共递送柔红霉素与高三尖杉酯碱的叶酸修饰脂质体的制备与质量评价

Preparation and quality evaluation of folic acid modified daunorubicin and homohar⁃ringtonine co-delivery liposomes

目的评估柔红霉素(DNR)与高三尖杉酯碱(HHT)联合用药对HL60细胞增殖的抑制作用;制备叶酸修饰的共递送DNR+HHT的复合脂质体。方法采用MTT法检测细胞增殖,CompuSyn软件计算DNR与HHT的联合用药指数。以薄膜水化法制备脂质体,在单因素试验基础上,采用Box-Behnken响应面法优化共递送脂质体的处方;通过正交试验设计优化制备工艺。结果DNR+HHT的联合用药指数为0.69,两者具有协同作用。优选处方为:磷脂10.7μmol·mL^(-1),磷脂-胆固醇的摩尔比为4:1,磷脂-DNR的用量比为15:1。优选制备工艺为:水合时间2 h,水合温度40℃,油水比例为2:1。结论Box-Behnken响应面法结合正交试验设计可有效优化共递送脂质体的处方与制备工艺,所得脂质体的包封率高、粒度均匀。

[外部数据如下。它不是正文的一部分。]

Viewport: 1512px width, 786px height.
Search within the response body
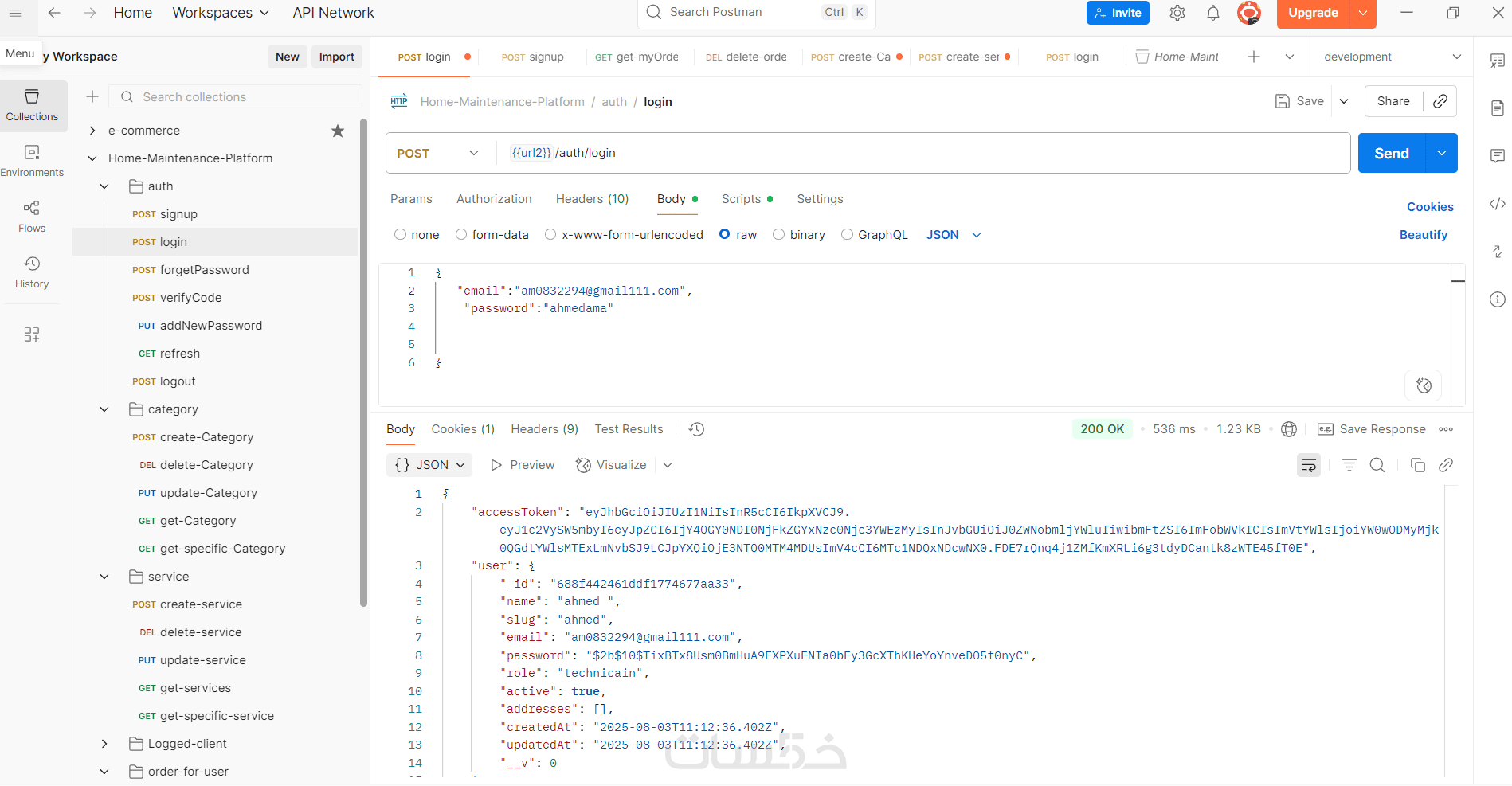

OBJECTIVE To investigate the combination effect of daunorubicin(DNR)and homoharringtonine(HHT)on HL-60 cell proliferation inhibition.To prepare folic acid modified DNR and HHT co-delivery liposomes(FADHLP).METHODS HL-60 cell proliferation was measured by MTT method.The combination index of DNR and HHT was calculated by CompuSyn software.The co-delivery liposomes were prepared by thin film hydration method.On the basis of single factor test,Box-Behnken response surface methodology was used to optimize the formulation.The preparation process was optimized by Orthogonal experiment design.RESULTS The combination index of DNR and HHT was 0.69,indicating that they showed synergistic effects on inhibiting the proliferation of HL60 cells.The optimal formulation was as follows:the concentration of phospholipid was 10.71μmol·mL^(-1),the ratio of phospholipid to cholesterol was 4:1,and the ratio of phospholipid to DNR was 15:1.The optimal preparation process was follows:the ratio of oil to water was 2:1,hydration time was 2 h,and the hydration temperature was 40℃.CONCLUSION The formulation and preparation process of the FADHLP can be optimized by Box-Behnken response surface optimization method and orthogonal design test effectively.The liposomes prepared show high encapsulation efficiency and uniform particle size.